▸ Consegna
Per favore, copia parola per parola dal brano qui sotto il tratto che si apre con le parole contenenti «Secondo quest’ottica, il» e si chiude con «limiti ben definiti.».

▸ Brano proposto

Autonomie di Trento e Bolzano, una storia da rileggere oggi / 3

«Uno Statuto, due visioni» – Di Mauro Marcantoni

Agli inizi del 1956 le tensioni tra SVP e DC si acuirono ulteriormente. Gli esponenti della Volkspartei accusarono la classe politica trentina di amministrare la Regione senza tener conto dei bisogni e delle istanze della minoranza sudtirolese.
Al centro della diatriba stavano sempre l’interpretazione e l’applicazione dell’articolo 14 dello Statuto, il cui testo recitava: «La Regione esercita normalmente le funzioni amministrative delegandole alle Province, ai Comuni e ad altri enti locali».
Nell’interpretazione della SVP, la norma stabiliva che normalmente la Regione doveva delegare alle due Province le proprie competenze amministrative, assicurando così a esse una maggiore e specifica autonomia.
 
La SVP dava di fatto una lettura storico-politica della norma, che sarebbe stata una sorta di «compensazione» per la mancata realizzazione di un’autonomia esclusivamente provinciale – la regione del Tirolo del Sud, – nello spirito dell’Accordo Degasperi-Gruber.
Secondo quest’ottica, il mancato rispetto della norma doveva essere considerato come una violazione a tutti gli effetti dello Statuto di autonomia ed era pertanto impugnabile al pari di qualsiasi altra violazione.
La classe politica trentina rifiutava una simile interpretazione, opponendo una lettura essenzialmente giuridica della norma.
Il Presidente della Giunta Regionale Tullio Odorizzi, in particolare, insisteva sul fatto che le competenze e le funzioni amministrative dovevano rimanere alla Regione che poteva sì delegarle ma solo entro limiti ben definiti.
Nel tentativo di risolvere la controversia, venne istituita una apposita commissione consiliare presieduta dal democristiano Remo Albertini, la quale però, nel giugno del 1956, chiuse i propri lavori senza aver raggiunto alcun risultato condiviso.
 
A quel punto, l’unica sede in grado di dirimere la questione restava la Corte costituzionale.
Allo scopo di interpellarla, DC e SVP individuarono di comune intesa una sorta di escamotage. La Volkspartei avrebbe presentato una proposta di legge in materia di agricoltura analoga a quella per la quale l’anno prima si era dimesso l’assessore Dietl.
La DC, astenendosi, ne avrebbe consentito l’approvazione, confidando però nel fatto che il Governo Segni l’avrebbe successivamente impugnata dinanzi alla Corte costituzionale.
Così, in effetti, avvenne. Il disegno di legge «Delega alla Province di Trento e di Bolzano di funzioni amministrative nelle materie agricoltura e foreste» venne approvato dal Consiglio regionale.

▸ Materiale di riferimento
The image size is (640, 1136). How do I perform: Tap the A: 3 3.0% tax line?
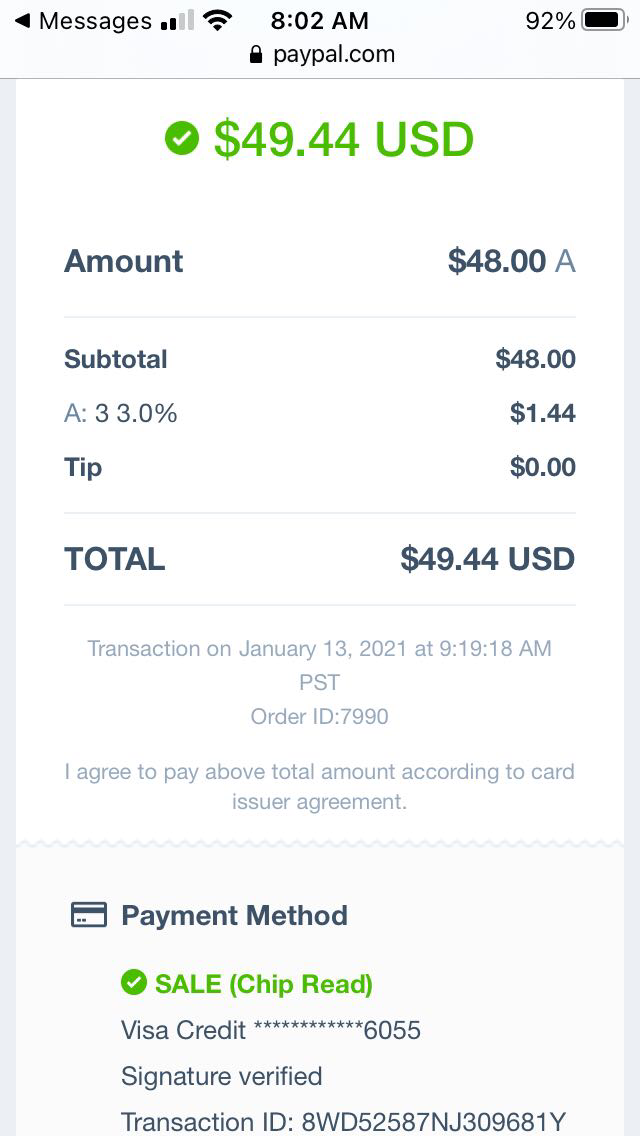click(121, 413)
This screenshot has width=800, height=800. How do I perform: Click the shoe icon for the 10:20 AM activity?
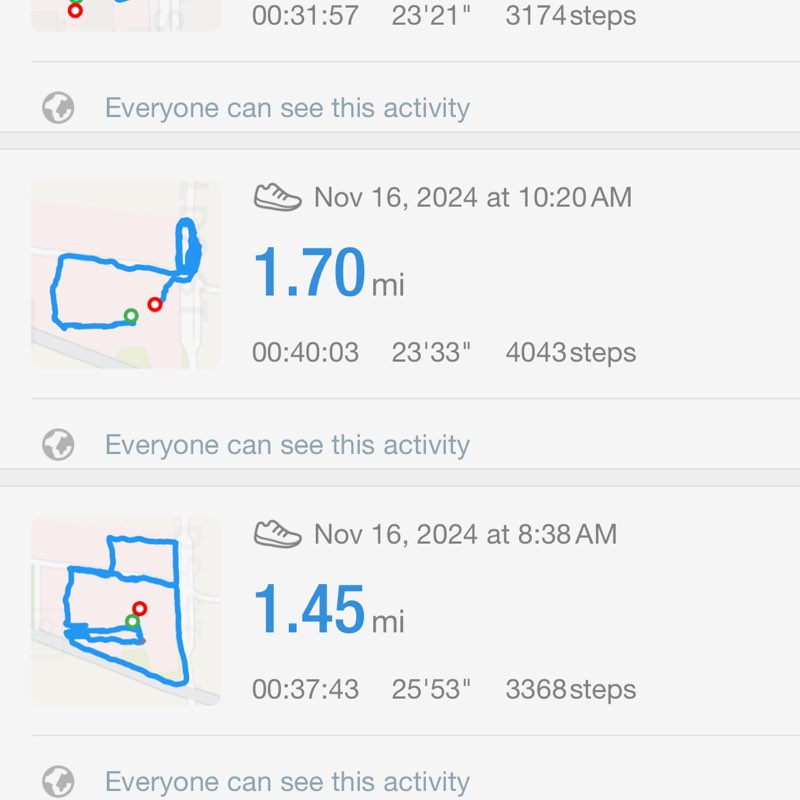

▸ Risposta scritta
Secondo quest’ottica, il mancato rispetto della norma doveva essere considerato come una violazione a tutti gli effetti dello Statuto di autonomia ed era pertanto impugnabile al pari di qualsiasi altra violazione.
La classe politica trentina rifiutava una simile interpretazione, opponendo una lettura essenzialmente giuridica della norma.
Il Presidente della Giunta Regionale Tullio Odorizzi, in particolare, insisteva sul fatto che le competenze e le funzioni amministrative dovevano rimanere alla Regione che poteva sì delegarle ma solo entro limiti ben definiti.